* [Work item] Please reproduce every entry, keeping each one exact.
:: Study material ::
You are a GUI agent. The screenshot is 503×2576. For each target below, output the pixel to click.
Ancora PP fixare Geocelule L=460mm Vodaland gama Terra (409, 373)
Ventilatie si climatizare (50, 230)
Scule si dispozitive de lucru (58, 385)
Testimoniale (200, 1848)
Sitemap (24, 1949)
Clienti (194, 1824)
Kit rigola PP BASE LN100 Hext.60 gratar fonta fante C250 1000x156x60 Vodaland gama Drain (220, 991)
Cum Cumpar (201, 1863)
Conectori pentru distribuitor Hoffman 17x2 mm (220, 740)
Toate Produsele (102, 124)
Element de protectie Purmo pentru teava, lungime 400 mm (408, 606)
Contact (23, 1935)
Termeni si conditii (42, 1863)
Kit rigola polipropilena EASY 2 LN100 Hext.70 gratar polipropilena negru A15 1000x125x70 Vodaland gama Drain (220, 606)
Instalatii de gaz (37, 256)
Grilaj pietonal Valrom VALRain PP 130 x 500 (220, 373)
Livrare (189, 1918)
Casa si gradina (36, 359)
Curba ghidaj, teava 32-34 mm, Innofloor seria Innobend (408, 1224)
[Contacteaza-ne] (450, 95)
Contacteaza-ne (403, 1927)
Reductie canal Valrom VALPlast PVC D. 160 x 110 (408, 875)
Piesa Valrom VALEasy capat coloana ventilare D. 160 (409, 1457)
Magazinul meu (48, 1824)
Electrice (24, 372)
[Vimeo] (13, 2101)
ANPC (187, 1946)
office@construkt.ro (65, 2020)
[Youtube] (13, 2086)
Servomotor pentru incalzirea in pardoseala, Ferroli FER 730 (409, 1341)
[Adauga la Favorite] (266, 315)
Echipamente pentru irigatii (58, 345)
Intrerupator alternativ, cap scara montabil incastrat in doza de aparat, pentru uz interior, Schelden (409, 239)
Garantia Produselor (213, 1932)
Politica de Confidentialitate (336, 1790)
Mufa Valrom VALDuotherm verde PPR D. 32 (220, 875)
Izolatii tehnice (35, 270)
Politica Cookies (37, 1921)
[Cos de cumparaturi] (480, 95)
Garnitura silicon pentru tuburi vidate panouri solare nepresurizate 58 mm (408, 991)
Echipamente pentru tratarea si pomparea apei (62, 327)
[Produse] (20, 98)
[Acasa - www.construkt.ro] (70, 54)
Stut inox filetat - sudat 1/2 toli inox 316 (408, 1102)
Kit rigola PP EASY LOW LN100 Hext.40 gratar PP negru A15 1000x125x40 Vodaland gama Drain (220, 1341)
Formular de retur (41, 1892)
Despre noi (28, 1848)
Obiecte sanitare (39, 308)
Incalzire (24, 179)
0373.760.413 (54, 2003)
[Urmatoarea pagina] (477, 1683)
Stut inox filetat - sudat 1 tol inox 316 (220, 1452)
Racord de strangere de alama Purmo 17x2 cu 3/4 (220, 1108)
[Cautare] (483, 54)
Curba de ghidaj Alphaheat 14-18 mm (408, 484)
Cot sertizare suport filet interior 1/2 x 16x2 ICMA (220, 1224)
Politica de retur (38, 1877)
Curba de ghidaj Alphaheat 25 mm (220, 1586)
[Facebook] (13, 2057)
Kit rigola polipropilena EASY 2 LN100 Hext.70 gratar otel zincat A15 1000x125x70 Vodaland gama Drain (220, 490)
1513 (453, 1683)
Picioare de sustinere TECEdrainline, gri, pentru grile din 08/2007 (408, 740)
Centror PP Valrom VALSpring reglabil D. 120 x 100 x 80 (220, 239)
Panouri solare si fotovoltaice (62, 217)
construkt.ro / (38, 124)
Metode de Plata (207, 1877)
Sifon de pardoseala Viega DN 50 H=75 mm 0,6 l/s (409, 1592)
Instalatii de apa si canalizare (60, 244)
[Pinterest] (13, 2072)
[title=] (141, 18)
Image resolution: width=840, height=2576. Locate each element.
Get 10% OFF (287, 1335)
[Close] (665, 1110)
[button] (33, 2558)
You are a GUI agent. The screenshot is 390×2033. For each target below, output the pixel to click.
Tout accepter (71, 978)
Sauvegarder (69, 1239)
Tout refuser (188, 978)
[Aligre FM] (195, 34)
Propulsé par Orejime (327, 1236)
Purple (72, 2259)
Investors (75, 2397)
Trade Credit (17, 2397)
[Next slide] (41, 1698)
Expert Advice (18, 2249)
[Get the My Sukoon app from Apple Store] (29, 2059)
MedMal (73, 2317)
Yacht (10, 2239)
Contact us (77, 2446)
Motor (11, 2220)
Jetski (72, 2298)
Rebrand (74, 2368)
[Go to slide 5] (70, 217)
:::
* [Written response]
You are a GUI agent. The screenshot is 503×2576. For each target below, output the pixel to click.
Ancora PP fixare Geocelule L=460mm Vodaland gama Terra (409, 373)
Ventilatie si climatizare (50, 230)
Scule si dispozitive de lucru (58, 385)
Testimoniale (200, 1848)
Sitemap (24, 1949)
Clienti (194, 1824)
Kit rigola PP BASE LN100 Hext.60 gratar fonta fante C250 1000x156x60 Vodaland gama Drain (220, 991)
Cum Cumpar (201, 1863)
Conectori pentru distribuitor Hoffman 17x2 mm (220, 740)
Toate Produsele (102, 124)
Element de protectie Purmo pentru teava, lungime 400 mm (408, 606)
Contact (23, 1935)
Termeni si conditii (42, 1863)
Kit rigola polipropilena EASY 2 LN100 Hext.70 gratar polipropilena negru A15 1000x125x70 Vodaland gama Drain (220, 606)
Instalatii de gaz (37, 256)
Grilaj pietonal Valrom VALRain PP 130 x 500 (220, 373)
Livrare (189, 1918)
Casa si gradina (36, 359)
Curba ghidaj, teava 32-34 mm, Innofloor seria Innobend (408, 1224)
[Contacteaza-ne] (450, 95)
Contacteaza-ne (403, 1927)
Reductie canal Valrom VALPlast PVC D. 160 x 110 (408, 875)
Piesa Valrom VALEasy capat coloana ventilare D. 160 (409, 1457)
Magazinul meu (48, 1824)
Electrice (24, 372)
[Vimeo] (13, 2101)
ANPC (187, 1946)
office@construkt.ro (65, 2020)
[Youtube] (13, 2086)
Servomotor pentru incalzirea in pardoseala, Ferroli FER 730 (409, 1341)
[Adauga la Favorite] (266, 315)
Echipamente pentru irigatii (58, 345)
Intrerupator alternativ, cap scara montabil incastrat in doza de aparat, pentru uz interior, Schelden (409, 239)
Garantia Produselor (213, 1932)
Politica de Confidentialitate (336, 1790)
Mufa Valrom VALDuotherm verde PPR D. 32 (220, 875)
Izolatii tehnice (35, 270)
Politica Cookies (37, 1921)
[Cos de cumparaturi] (480, 95)
Garnitura silicon pentru tuburi vidate panouri solare nepresurizate 58 mm (408, 991)
Echipamente pentru tratarea si pomparea apei (62, 327)
[Produse] (20, 98)
[Acasa - www.construkt.ro] (70, 54)
Stut inox filetat - sudat 1/2 toli inox 316 (408, 1102)
Kit rigola PP EASY LOW LN100 Hext.40 gratar PP negru A15 1000x125x40 Vodaland gama Drain (220, 1341)
Formular de retur (41, 1892)
Despre noi (28, 1848)
Obiecte sanitare (39, 308)
Incalzire (24, 179)
0373.760.413 (54, 2003)
[Urmatoarea pagina] (477, 1683)
Stut inox filetat - sudat 1 tol inox 316 (220, 1452)
Racord de strangere de alama Purmo 17x2 cu 3/4 (220, 1108)
[Cautare] (483, 54)
Curba de ghidaj Alphaheat 14-18 mm (408, 484)
Cot sertizare suport filet interior 1/2 x 16x2 ICMA (220, 1224)
Politica de retur (38, 1877)
Curba de ghidaj Alphaheat 25 mm (220, 1586)
[Facebook] (13, 2057)
Kit rigola polipropilena EASY 2 LN100 Hext.70 gratar otel zincat A15 1000x125x70 Vodaland gama Drain (220, 490)
1513 (453, 1683)
Picioare de sustinere TECEdrainline, gri, pentru grile din 08/2007 (408, 740)
Centror PP Valrom VALSpring reglabil D. 120 x 100 x 80 (220, 239)
Panouri solare si fotovoltaice (62, 217)
construkt.ro / (38, 124)
Metode de Plata (207, 1877)
Sifon de pardoseala Viega DN 50 H=75 mm 0,6 l/s (409, 1592)
Instalatii de apa si canalizare (60, 244)
[Pinterest] (13, 2072)
[title=] (141, 18)
Image resolution: width=840, height=2576. Locate each element.
Get 10% OFF (287, 1335)
[Close] (665, 1110)
[button] (33, 2558)
You are a GUI agent. The screenshot is 390×2033. For each target below, output the pixel to click.
Tout accepter (71, 978)
Sauvegarder (69, 1239)
Tout refuser (188, 978)
[Aligre FM] (195, 34)
Propulsé par Orejime (327, 1236)
Purple (72, 2259)
Investors (75, 2397)
Trade Credit (17, 2397)
[Next slide] (41, 1698)
Expert Advice (18, 2249)
[Get the My Sukoon app from Apple Store] (29, 2059)
MedMal (73, 2317)
Yacht (10, 2239)
Contact us (77, 2446)
Motor (11, 2220)
Jetski (72, 2298)
Rebrand (74, 2368)
[Go to slide 5] (70, 217)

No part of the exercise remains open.